→ **Task requirements**: For the entries that follow, count the lines containing the string "info" and write only the number.

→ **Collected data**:
============

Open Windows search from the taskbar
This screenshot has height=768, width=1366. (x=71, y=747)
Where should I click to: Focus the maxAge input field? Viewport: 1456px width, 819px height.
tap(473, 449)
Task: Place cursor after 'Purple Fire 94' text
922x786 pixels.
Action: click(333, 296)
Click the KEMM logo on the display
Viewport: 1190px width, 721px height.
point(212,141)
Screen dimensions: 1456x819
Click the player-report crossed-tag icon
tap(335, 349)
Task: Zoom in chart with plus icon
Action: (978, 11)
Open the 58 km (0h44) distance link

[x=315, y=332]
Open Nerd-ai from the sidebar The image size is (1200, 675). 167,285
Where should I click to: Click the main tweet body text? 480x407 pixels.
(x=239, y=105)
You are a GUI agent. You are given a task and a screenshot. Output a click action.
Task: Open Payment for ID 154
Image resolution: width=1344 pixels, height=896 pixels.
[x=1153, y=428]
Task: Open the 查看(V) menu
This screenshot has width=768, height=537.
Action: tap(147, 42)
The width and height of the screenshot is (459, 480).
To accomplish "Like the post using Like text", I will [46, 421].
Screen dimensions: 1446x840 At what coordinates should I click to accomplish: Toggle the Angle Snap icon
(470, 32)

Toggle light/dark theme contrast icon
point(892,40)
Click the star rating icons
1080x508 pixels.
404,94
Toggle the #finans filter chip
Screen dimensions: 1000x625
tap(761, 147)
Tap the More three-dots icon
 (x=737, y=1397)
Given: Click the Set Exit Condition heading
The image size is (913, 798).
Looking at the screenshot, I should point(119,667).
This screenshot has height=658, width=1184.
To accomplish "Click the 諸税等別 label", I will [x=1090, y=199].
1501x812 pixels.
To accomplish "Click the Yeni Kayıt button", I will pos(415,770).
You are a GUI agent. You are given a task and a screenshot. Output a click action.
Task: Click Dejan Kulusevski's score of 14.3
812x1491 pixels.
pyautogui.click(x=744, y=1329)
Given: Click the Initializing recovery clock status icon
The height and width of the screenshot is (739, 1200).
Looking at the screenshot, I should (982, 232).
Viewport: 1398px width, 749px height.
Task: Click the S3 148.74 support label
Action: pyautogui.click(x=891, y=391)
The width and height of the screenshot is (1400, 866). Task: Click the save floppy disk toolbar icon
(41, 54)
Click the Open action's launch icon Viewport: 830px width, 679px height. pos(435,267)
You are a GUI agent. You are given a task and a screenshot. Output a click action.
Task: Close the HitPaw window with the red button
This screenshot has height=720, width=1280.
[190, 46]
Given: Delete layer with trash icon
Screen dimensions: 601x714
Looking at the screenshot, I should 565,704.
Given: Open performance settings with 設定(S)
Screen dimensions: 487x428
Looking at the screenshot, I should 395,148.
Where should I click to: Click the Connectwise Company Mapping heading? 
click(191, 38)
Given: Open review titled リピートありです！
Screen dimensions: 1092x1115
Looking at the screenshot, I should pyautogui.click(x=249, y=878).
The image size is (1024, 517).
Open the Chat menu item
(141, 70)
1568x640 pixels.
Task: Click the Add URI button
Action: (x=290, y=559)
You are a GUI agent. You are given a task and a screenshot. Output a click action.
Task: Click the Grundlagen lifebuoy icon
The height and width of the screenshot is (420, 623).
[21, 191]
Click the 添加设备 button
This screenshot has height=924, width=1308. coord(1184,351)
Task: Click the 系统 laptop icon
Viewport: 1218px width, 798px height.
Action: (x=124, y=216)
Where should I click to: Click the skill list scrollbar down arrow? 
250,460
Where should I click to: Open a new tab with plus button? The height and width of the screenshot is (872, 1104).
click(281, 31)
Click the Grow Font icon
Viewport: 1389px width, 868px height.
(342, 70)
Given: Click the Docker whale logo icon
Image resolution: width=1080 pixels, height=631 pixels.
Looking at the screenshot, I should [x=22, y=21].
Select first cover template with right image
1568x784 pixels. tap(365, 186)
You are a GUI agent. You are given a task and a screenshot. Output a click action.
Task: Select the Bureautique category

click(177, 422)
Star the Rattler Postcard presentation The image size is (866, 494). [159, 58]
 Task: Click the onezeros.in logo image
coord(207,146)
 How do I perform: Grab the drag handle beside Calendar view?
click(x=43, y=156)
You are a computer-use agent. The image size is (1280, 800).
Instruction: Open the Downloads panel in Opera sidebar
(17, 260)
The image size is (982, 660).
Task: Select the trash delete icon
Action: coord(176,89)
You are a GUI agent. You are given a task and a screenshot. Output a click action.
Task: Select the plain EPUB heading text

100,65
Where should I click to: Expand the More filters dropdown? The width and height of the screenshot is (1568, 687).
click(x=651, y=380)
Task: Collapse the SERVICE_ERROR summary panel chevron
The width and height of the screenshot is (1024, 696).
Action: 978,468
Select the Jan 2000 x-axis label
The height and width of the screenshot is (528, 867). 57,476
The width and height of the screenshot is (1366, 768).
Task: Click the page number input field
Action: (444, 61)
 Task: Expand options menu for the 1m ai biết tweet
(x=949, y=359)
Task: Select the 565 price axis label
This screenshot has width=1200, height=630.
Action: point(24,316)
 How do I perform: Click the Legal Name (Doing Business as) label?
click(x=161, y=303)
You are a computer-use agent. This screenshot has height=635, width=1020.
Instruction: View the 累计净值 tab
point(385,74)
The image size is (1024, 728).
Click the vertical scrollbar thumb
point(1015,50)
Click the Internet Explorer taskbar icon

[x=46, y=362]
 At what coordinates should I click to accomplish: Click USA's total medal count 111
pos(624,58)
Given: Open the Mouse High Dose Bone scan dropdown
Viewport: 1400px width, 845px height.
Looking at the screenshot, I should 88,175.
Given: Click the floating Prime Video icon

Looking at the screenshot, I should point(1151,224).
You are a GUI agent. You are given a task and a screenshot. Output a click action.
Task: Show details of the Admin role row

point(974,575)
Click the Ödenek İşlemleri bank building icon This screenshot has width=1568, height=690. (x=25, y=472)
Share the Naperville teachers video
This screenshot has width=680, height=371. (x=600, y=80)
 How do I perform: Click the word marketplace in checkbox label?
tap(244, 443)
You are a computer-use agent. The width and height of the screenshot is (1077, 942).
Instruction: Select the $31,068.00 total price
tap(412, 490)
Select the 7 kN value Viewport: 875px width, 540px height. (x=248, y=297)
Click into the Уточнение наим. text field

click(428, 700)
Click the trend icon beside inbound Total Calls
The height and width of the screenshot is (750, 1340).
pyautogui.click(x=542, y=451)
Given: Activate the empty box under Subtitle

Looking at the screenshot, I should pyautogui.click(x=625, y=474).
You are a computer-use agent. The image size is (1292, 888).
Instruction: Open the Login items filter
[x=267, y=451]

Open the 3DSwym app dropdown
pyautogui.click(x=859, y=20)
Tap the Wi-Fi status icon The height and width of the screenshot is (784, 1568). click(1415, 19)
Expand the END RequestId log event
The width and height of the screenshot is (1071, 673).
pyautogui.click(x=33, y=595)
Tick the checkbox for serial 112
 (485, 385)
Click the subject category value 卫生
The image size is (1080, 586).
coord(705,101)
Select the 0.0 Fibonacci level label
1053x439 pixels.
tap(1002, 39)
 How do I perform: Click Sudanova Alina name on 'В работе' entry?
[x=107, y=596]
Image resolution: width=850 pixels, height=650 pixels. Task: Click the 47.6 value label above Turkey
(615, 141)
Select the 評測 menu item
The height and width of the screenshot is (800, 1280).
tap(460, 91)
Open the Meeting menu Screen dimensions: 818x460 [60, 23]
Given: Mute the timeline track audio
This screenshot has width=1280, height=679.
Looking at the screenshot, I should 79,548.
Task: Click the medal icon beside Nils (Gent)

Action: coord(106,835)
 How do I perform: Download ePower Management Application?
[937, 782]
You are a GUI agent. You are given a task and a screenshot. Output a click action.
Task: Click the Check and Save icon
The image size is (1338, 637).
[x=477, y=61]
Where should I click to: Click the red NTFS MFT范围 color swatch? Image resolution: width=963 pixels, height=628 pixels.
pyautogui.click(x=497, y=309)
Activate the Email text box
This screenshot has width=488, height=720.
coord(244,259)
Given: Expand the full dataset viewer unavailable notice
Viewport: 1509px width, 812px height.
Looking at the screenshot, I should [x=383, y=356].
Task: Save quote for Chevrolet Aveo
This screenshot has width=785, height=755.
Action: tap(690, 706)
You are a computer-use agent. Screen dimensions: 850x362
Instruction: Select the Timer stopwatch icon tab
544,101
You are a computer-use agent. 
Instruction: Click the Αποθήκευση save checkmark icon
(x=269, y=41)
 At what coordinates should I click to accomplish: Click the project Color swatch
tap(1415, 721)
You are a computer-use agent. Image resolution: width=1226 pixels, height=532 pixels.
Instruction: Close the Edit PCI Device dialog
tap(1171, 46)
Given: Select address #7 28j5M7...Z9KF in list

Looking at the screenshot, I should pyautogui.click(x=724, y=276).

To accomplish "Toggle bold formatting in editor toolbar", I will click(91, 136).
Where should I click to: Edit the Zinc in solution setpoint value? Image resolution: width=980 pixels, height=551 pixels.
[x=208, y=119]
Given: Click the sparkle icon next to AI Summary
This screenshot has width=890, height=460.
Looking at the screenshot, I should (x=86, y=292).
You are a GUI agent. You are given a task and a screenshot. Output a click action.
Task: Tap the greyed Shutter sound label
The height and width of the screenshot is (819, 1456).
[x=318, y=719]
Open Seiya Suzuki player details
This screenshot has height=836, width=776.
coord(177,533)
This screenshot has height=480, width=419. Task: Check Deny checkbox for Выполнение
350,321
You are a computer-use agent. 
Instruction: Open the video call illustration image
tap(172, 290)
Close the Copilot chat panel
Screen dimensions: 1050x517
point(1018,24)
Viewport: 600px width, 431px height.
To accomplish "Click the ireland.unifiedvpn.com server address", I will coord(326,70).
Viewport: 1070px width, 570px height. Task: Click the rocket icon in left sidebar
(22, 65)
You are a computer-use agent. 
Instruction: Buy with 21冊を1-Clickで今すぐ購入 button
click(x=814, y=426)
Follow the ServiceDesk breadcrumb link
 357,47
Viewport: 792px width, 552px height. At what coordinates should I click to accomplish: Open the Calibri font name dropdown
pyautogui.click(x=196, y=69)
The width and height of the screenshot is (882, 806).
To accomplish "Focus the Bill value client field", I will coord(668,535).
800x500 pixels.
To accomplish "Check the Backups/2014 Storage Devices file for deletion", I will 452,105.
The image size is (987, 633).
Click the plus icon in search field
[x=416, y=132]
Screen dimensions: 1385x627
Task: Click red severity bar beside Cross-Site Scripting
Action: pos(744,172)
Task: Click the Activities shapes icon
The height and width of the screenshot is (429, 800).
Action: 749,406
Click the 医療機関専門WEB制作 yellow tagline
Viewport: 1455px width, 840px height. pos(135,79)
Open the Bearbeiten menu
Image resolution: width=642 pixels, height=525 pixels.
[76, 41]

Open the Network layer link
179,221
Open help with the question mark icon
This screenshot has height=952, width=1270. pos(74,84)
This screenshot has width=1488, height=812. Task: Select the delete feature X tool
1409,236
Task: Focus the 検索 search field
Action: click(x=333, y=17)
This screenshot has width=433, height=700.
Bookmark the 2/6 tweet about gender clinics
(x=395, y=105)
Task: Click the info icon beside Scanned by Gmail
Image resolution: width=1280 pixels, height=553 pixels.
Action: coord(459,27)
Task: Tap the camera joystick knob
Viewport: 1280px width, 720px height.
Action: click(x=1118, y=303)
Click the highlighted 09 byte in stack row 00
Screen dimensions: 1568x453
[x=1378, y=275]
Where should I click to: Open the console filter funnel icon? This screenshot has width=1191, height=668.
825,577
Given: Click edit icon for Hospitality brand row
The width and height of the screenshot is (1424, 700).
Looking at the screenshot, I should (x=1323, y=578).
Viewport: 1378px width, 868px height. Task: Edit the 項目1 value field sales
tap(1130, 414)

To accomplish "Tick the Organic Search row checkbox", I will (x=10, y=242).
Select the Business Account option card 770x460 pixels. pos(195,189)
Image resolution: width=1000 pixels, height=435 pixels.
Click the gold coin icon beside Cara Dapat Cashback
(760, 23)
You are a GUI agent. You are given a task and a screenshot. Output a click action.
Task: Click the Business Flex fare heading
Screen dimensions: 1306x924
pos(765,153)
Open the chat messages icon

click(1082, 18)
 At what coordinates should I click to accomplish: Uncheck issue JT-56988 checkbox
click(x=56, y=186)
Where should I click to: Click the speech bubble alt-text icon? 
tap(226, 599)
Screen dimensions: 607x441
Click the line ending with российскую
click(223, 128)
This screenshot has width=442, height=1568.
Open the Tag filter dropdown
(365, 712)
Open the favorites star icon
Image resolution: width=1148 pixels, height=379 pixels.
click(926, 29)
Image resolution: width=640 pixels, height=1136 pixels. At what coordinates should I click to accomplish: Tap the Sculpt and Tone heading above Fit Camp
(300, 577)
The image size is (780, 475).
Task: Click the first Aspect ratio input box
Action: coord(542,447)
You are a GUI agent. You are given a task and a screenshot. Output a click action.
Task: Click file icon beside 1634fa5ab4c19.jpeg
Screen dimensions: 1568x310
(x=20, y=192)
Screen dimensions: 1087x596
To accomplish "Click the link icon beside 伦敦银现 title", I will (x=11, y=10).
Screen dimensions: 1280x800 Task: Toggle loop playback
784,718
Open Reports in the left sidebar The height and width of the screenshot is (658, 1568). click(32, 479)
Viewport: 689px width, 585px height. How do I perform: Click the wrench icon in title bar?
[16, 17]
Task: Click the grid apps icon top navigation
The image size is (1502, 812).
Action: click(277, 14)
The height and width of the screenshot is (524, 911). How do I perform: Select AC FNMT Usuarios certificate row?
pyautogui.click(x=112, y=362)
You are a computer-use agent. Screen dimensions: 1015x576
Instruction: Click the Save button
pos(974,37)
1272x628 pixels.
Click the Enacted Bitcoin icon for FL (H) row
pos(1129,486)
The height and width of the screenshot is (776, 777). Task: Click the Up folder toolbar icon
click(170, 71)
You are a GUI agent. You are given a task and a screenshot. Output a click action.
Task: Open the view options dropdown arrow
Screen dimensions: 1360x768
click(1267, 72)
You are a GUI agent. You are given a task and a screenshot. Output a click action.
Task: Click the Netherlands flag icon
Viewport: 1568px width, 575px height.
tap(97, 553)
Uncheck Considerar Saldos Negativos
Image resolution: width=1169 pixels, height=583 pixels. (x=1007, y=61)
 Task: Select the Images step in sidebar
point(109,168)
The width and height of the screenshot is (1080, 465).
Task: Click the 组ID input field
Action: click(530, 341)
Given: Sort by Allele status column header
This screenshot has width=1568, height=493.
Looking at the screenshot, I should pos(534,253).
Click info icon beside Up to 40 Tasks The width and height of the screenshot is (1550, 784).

============

→ **Written reply**: 2